Why do such a thing in the age of AI, where everything—almost everything—can be searched and freely available? This is my reflection.
I’m doing an English literature degree now because I live in the age of AI, not despite it. AI can summarise novels for me in seconds, but AI can’t replace what happens when I sit with a book, wrestle with a paragraph, and slowly change my mind about something.
I don’t want my reading life to be only skims, snippets, and summaries. And I’m glad it has not been like that even now. I want to train myself to stay with difficult texts, to understand nuance, to notice patterns, and to hold multiple interpretations at once. A degree forces me into that kind of deep, deliberate reading in a way casual reading never quite does.
AI can generate a passable paragraph on almost anything. That’s precisely why I want my own voice to be unmistakable.

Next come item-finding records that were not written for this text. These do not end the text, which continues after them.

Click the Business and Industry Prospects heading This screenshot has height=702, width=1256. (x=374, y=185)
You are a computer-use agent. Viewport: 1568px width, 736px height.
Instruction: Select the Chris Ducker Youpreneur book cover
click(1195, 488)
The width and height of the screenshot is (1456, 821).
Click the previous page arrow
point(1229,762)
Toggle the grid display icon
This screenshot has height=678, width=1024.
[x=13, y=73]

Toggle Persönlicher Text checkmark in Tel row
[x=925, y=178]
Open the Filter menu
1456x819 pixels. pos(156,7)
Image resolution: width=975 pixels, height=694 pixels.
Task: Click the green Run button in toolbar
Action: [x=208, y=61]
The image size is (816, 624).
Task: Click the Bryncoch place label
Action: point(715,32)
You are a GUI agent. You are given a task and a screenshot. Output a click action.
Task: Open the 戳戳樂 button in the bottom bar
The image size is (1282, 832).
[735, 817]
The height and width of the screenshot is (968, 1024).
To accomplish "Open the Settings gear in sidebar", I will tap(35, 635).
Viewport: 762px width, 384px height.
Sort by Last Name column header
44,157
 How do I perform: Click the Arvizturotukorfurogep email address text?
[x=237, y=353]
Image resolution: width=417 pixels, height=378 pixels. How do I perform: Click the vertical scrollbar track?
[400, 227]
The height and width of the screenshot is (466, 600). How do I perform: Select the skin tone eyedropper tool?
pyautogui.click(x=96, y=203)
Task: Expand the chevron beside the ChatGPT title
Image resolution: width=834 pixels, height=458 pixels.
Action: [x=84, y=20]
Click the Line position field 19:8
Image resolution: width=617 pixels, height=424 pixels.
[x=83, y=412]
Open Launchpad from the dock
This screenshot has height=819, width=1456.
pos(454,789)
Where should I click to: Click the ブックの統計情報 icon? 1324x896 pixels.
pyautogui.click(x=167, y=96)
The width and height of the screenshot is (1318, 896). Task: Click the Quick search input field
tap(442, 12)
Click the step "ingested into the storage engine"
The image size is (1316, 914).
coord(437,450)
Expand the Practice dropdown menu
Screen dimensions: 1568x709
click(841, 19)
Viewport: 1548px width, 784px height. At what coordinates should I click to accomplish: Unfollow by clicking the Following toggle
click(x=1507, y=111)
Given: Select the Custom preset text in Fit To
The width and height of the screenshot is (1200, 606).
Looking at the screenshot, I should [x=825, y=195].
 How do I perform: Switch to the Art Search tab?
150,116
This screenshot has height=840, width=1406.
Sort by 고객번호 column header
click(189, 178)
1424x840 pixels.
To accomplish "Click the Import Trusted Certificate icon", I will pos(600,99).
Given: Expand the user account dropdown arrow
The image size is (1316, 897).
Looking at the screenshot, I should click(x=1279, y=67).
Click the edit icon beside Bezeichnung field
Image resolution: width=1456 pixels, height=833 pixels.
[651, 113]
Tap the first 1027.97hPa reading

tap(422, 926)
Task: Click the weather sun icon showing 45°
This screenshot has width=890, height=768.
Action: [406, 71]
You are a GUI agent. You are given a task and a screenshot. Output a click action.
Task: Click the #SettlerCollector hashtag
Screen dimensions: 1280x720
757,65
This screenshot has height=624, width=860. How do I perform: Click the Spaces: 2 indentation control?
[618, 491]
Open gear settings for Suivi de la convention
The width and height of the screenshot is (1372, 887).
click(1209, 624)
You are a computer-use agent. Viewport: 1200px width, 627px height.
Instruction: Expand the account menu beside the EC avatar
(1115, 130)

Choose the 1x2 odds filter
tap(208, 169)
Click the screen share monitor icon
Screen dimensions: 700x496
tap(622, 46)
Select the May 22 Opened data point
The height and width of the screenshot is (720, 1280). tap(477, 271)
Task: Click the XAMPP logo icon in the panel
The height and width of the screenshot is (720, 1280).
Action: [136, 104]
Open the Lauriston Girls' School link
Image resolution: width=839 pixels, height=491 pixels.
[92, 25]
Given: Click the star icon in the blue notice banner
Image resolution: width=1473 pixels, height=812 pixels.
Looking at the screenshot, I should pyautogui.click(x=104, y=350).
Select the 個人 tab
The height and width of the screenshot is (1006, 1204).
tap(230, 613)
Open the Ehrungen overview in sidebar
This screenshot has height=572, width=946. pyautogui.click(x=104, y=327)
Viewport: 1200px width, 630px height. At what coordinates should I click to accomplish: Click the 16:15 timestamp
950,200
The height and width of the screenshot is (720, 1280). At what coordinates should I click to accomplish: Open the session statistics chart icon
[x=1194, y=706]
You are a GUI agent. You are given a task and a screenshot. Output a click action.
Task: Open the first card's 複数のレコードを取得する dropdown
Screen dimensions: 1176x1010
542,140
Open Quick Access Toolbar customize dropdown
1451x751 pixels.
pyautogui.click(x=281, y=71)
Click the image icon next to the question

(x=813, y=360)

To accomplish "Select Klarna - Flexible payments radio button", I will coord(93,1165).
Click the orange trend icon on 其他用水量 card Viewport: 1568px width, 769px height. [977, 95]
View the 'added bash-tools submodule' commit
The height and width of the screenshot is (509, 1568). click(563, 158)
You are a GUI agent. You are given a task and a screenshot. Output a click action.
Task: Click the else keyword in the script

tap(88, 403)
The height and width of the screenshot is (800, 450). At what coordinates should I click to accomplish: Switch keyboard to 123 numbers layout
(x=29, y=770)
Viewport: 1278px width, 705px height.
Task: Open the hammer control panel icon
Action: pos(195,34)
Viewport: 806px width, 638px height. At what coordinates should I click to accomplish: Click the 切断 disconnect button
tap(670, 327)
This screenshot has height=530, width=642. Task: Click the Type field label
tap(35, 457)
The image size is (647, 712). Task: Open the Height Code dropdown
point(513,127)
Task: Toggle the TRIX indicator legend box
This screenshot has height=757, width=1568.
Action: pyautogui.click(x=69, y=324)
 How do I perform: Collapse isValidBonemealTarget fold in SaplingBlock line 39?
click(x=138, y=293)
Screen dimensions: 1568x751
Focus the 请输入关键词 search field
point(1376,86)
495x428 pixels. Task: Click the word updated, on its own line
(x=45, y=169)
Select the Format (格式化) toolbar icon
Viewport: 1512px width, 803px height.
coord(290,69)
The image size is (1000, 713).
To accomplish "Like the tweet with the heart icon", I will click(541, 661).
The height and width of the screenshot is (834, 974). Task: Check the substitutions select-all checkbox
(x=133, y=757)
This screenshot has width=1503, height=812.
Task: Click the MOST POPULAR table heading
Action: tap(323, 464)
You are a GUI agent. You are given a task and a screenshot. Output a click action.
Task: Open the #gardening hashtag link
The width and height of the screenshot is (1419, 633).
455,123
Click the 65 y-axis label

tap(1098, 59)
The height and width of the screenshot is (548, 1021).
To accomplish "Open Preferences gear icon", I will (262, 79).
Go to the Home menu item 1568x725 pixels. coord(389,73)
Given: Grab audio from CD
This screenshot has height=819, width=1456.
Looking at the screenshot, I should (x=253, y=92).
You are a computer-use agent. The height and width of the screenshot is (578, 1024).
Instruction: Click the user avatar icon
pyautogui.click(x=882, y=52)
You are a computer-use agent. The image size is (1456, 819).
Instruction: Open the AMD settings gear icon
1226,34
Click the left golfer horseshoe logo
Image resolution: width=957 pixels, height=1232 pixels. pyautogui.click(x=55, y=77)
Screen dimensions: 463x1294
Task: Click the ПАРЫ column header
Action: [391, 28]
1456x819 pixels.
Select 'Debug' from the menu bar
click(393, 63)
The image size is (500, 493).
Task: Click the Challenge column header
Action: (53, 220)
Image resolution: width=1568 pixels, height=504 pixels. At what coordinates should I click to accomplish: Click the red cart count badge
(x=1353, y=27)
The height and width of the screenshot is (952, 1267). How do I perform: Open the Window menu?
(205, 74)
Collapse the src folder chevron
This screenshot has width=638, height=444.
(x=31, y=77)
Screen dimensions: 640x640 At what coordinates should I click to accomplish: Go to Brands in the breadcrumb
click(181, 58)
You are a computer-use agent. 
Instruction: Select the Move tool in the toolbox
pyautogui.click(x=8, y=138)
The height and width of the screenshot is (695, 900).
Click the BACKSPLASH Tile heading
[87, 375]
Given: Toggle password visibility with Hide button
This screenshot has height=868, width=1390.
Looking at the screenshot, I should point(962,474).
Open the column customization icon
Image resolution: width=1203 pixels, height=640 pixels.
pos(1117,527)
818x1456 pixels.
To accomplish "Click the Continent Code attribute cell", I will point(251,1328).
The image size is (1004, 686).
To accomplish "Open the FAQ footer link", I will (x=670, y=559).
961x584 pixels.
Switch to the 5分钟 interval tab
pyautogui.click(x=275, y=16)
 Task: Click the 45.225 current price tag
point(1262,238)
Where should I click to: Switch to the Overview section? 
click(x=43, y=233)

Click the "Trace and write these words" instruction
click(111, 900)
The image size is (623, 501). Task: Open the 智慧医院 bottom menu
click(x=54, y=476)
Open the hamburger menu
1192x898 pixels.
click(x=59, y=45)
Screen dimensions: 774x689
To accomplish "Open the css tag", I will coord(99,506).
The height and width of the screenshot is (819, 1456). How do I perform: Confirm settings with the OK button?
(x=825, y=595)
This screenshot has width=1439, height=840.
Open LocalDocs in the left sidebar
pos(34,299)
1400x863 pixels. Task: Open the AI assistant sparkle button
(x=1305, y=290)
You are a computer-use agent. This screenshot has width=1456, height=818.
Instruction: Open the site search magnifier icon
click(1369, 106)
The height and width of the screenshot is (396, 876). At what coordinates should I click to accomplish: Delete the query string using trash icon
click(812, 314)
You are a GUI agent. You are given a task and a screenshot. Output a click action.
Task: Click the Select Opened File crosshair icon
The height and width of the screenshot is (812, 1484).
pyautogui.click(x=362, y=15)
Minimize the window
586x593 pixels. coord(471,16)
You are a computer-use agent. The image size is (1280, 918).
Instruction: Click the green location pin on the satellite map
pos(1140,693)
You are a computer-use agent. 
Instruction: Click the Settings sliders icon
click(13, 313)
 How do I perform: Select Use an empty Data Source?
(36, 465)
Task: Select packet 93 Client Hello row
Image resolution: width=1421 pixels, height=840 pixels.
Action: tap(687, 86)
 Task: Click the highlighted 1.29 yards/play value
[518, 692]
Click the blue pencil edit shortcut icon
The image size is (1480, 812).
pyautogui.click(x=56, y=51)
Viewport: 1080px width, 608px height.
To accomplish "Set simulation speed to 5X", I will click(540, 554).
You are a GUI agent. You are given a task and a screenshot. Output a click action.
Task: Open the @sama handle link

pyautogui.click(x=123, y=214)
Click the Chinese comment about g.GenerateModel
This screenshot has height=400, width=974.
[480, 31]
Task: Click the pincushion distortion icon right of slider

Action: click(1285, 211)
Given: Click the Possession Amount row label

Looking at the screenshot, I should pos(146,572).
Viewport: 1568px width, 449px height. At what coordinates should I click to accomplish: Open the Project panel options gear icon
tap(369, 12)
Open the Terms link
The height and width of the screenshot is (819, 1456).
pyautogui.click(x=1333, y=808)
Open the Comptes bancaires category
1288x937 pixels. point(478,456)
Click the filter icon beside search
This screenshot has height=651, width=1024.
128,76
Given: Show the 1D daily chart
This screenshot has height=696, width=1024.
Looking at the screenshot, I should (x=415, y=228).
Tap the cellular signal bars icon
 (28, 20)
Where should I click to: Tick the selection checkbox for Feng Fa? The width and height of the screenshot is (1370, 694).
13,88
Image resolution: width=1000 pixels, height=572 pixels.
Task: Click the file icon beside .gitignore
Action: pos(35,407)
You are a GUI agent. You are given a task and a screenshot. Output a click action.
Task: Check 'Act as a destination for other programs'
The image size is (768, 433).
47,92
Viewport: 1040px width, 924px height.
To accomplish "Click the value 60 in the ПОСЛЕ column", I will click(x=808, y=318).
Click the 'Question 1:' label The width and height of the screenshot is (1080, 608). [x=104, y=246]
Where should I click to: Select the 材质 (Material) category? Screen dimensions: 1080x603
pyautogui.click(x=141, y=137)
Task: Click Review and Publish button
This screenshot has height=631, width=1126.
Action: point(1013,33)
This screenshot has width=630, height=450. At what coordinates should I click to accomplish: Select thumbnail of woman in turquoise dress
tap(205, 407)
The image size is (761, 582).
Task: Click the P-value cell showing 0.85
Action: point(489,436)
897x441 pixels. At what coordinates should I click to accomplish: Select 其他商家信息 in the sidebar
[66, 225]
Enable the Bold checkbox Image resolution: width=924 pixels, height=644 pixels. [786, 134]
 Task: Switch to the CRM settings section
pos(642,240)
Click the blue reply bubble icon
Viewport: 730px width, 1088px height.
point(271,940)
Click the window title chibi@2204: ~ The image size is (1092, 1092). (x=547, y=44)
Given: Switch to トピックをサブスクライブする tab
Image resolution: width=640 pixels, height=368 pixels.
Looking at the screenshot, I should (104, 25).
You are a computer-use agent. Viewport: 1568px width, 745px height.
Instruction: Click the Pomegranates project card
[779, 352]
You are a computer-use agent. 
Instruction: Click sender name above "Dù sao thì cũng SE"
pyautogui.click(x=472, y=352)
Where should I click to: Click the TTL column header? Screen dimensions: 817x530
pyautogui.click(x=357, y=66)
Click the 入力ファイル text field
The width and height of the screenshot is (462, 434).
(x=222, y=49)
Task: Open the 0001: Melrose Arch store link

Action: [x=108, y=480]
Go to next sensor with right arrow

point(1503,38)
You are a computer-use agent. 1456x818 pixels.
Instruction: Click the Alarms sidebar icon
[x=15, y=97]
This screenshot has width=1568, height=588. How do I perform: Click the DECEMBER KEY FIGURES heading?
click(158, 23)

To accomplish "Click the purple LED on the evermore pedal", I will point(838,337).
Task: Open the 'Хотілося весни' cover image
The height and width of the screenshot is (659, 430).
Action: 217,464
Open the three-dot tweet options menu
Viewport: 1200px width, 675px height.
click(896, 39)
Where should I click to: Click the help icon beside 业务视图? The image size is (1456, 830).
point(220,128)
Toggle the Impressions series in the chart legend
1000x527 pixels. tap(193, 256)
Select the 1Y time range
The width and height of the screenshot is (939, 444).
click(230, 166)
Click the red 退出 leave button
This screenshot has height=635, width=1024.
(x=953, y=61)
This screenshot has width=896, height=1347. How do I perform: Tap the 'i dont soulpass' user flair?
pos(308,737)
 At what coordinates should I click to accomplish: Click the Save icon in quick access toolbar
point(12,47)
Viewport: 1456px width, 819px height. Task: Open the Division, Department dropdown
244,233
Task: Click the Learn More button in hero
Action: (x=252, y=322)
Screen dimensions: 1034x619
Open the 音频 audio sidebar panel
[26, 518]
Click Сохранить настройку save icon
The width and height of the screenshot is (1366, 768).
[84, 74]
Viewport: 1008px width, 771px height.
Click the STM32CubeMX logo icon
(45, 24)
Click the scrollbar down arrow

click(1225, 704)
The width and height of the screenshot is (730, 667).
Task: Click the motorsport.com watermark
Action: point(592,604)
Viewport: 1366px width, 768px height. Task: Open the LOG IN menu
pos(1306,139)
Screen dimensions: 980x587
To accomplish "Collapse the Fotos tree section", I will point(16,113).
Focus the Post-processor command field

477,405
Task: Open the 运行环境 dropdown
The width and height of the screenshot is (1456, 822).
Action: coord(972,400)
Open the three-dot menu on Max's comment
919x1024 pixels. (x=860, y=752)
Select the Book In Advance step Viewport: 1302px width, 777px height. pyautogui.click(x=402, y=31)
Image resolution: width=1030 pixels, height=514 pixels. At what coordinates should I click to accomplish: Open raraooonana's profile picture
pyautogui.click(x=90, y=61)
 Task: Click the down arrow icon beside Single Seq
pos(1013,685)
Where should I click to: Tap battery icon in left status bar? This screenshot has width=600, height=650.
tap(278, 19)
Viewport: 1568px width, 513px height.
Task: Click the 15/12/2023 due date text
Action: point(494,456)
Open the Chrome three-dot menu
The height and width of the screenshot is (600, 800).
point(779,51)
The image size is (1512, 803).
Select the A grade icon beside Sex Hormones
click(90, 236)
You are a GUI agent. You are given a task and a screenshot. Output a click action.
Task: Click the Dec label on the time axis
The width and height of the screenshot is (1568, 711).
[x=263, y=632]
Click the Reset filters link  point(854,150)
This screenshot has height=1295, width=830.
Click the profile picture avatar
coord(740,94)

Studying literature and creative writing gives me a structured way to understand how great writers build rhythm, meaning, and emotional power—and then to practice doing it myself. I’d like to believe that I’ve been doing so in my 25 years of writing, but I want to be better AND sure about that. I don’t just want to consume language; I want to shape it. This degree is one way of saying: my words matter enough to train them properly.
I yearn for structure, rigour, and feedback I can’t get from self-study. Yes, I could read all the texts on my own and Google the information for free. But I know myself: without a framework, everything competes with everything else in my life. I’m not so worried about the lack of discipline, but I am worried about trying to do too much and losing focus. The degree gives me:
A curated path instead of a random pile of books.
Deadlines and discipline that protect reading and writing time.
Feedback from tutors and peers who are not my friends, not my blog readers, and not an algorithm.
That rigour creates a different kind of growth—less “nice ideas in a notebook,” more “I have to make this essay actually work.”
What I really want isn’t just to “have read” certain books; I want to be in conversation with them—a long conversation with ideas. An English lit degree is a formal way of stepping into a centuries-long discussion about stories, power, language, identity, and what it means to be human.
In an AI world where answers can be spat out instantly, I want to learn how to ask better questions. Literature is one of the best training grounds for that: it refuses easy answers and rewards people who are willing to sit in ambiguity (and I love sitting in ambiguity—it’s an occupational hazard).
Speaking of occupation, I’m not doing this degree in a vacuum. It connects directly to things I already care about and do: my book blog and future writing projects; my professional life, where understanding narrative, perspective, and language helps me as a communicator, analyst, and facilitator.
The degree isn’t just “for fun” or “for a job.” It’s a way of aligning who I already am—a reader, a thinker, a writer-in-progress—with something formal, demanding, and recognised.
So, in circling back to why do such a thing (the English Lit degree) in the age of AI, there’s something radical about committing to serious reading and writing when algorithms can do the surface-level work for me. It’s a way of saying:
I’m not outsourcing my curiosity. I’m not outsourcing my taste. I’m not outsourcing my thinking.
Studying literature is one way I protect and deepen my humanity. Lastly, I know that if I don’t do this, I’d regret it on my deathbed.